В шестнадцатый день января, стоя с другими кремлевскими дьяконами на клиросе Успенского собора, Иван Федоров неотрывно смотрел на узкое, высоко поднятое лицо великого князя Ивана и ликовал душой, видя, как возлагает митрополит Макарий на голову наследника римских кесарей мономахову шапку, как отягшает его цепью и бармами, некогда присланными на Русь самим императором византийским Константином.
Свершилось!
И могуче звучал голос Ивана Федорова в оглушительном хоре голосов, возгласивших первому боговенчанному царю русскому славу:
— Слаа-ава!
А всего две седьмицы минуло — и опять довелось ему славить царя, теперь уже вместе с русской царицею, с голубицей Анастасией, дочерью покойного сокольничьего Романа Юрьевича Захарьина.

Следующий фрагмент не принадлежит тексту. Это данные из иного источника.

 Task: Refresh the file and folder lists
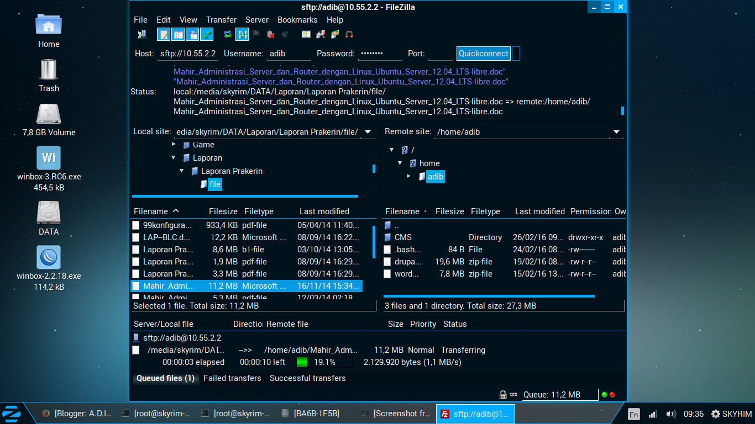[x=227, y=34]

Огорчил царь Иван своих бояр: не из знатного, не из древнего рода выбрал жену себе, но из рода, его отцу верного.
Шипели в боярских теремах, что раба царицей станет, но в открытую молвить побоялись! Смирились, хоть и обманулись в надеждах.

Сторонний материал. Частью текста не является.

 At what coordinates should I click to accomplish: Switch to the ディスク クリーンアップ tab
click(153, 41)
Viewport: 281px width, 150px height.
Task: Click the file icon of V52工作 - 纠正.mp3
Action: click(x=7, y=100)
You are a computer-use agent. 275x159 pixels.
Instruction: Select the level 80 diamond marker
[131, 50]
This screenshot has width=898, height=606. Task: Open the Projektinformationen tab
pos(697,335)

А в Москве опять ликование!
Опять царь своей волей живет!
Быть, быть переменам!
Перемены же должны быть к лучшему. К худому-то больше некуда…
В доме Федорова еще одна радость в ту пору обрелась: Ирина ходила тяжелая, на петров день ждали разрешения. По всем бабьим приметам, носила она сына.
— Боюсь я… — тихонько признавалась Ирина мужу. — А как со мной случится что?
Кабы знать, что суждено!
Но кто мог знать?..
21 июня гулял по Москве ветерок-шептунок. Перебирал молодую листву на дубках и липках, ерошил перья ворон и галок, рябил воду прудов.
Дуло с Козьего болота, с веселых, пестрых лугов Новоспасского монастыря. Запах цветов и трав смешивался с запахом цветущих лип, слышался даже в вонючем Зарядье.